Obama is right when he says that health-insurance markets in many parts of the country are dominated by one or two providers, said Leemore Dafny, a health-care economist at Northwestern University’s Kellogg School of Management in Evanston, Illinois.

Among other factors, antitrust authorities permitted combinations such as UnitedHealth Group Inc.’s $8.2 billion purchase of PacifiCare Health Systems Inc. in 2005 and Anthem Inc.’s $19 billion acquisition of Wellpoint Health Networks Inc., forming WellPoint in 2004.

“Most Americans live in markets dominated by a small number of insurers,” Dafny said. Consolidation has created an industry that’s “not particularly innovative and has failed to deliver cost-effective care,” she said.

Little Competition

Alternatives to a government plan include taxing the value of employer-provided coverage to give consumers a bigger financial stake in the cost of insurance. Competition and lower premiums would be encouraged if employees bought insurance, instead of employers who now offer limited choices, Herzlinger said. “The reason we have so little choice of health-insurance packages is that you and I don’t buy them,” Herzlinger said.
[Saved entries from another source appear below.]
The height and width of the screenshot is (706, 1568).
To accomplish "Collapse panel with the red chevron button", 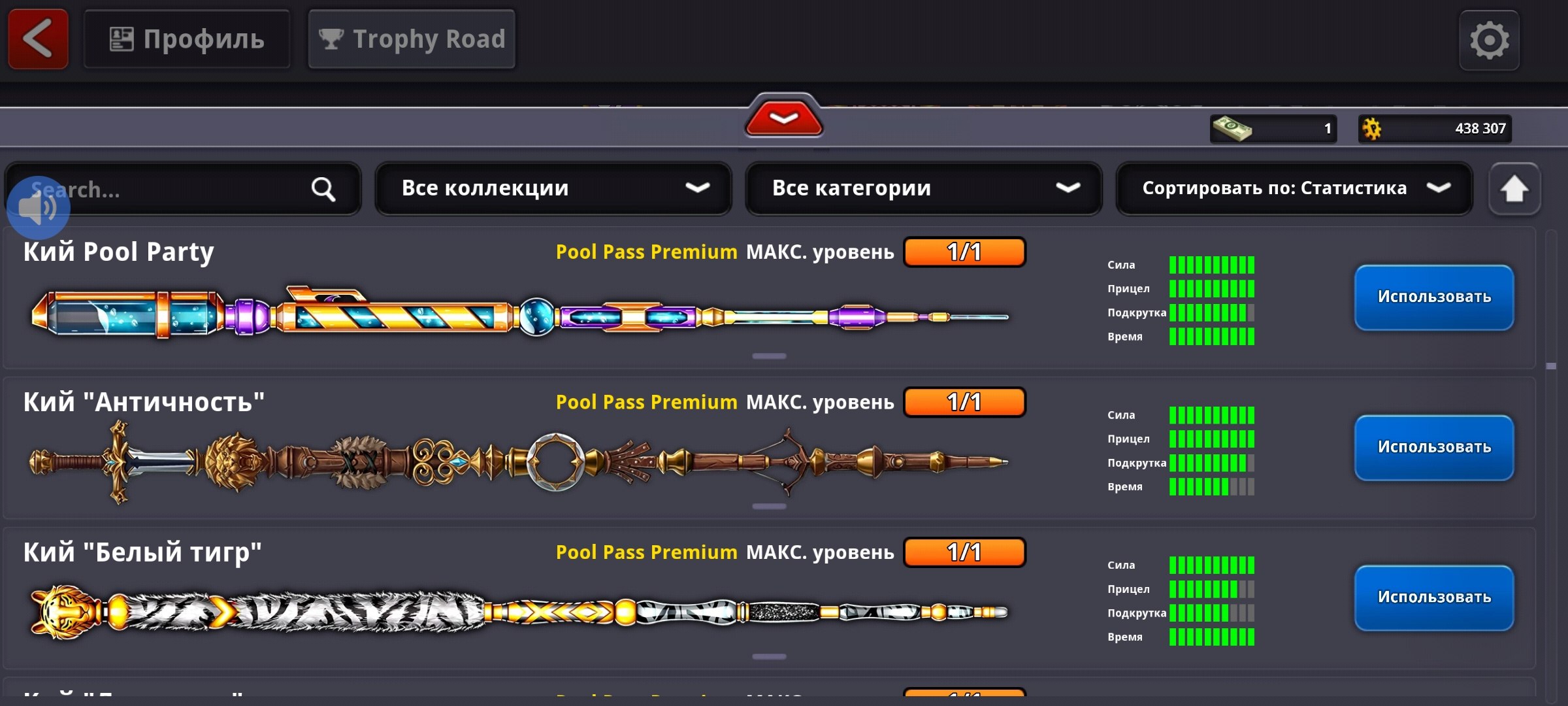I will click(783, 118).
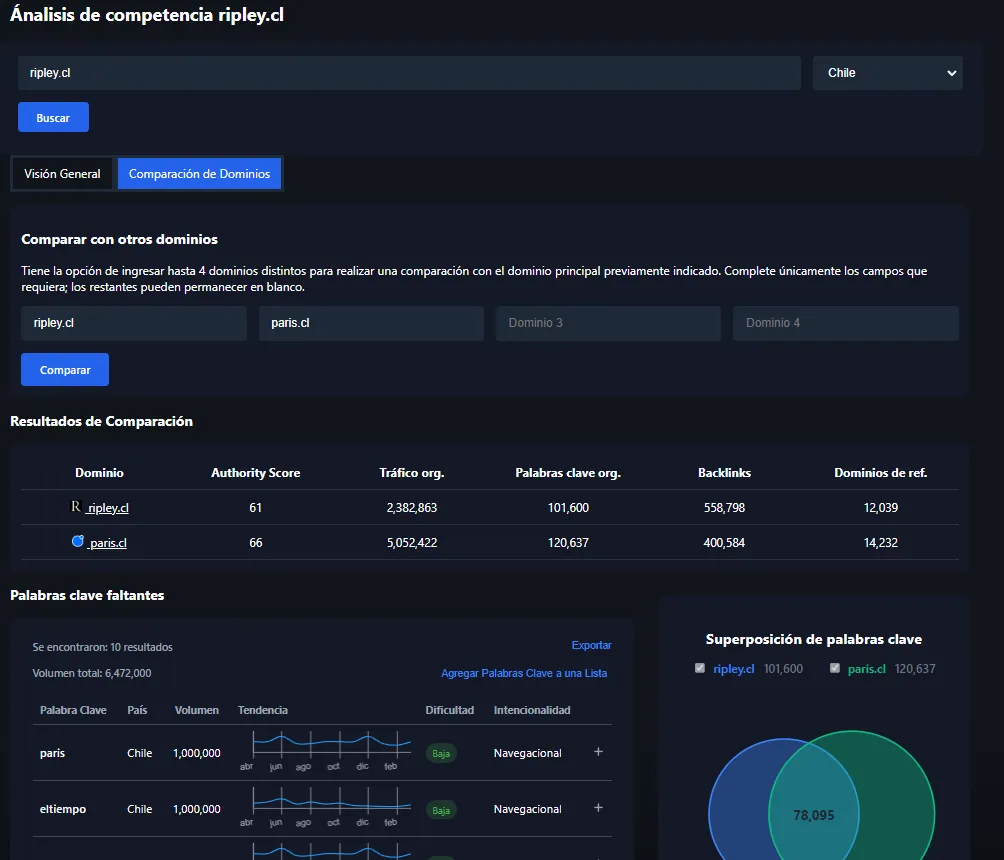
Task: Click the Exportar link
Action: [x=591, y=646]
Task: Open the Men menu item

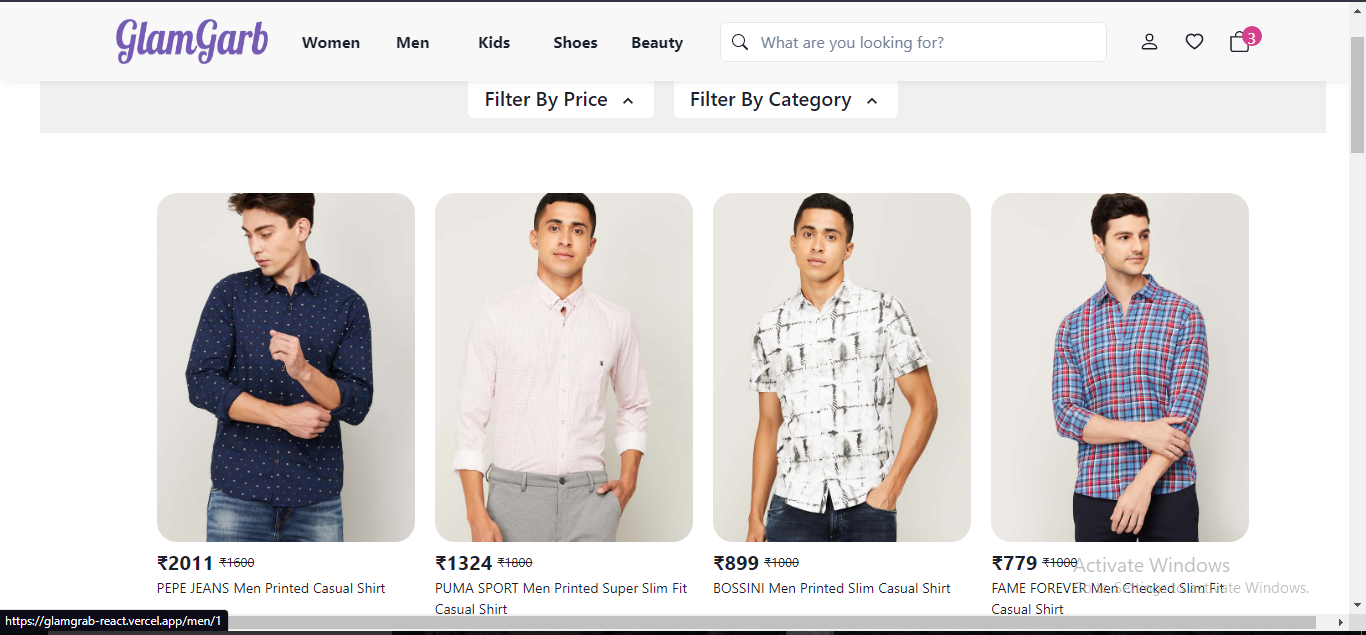Action: click(x=412, y=42)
Obama’s proposal to establish insurance exchanges, where consumers could choose among plans, may spark competition without a government-run alternative, said Martin Gaynor, an economist at Carnegie Mellon University in Pittsburgh.

“Maybe a whole bunch of firms would enter that exchange that are currently not active” in an area, Gaynor said.

If coverage becomes “more of an individual decision,” competition should follow, Dafny said.

When consumers have “more skin in the game,” Dafny said the U.S. “should get an explosion of offerings.”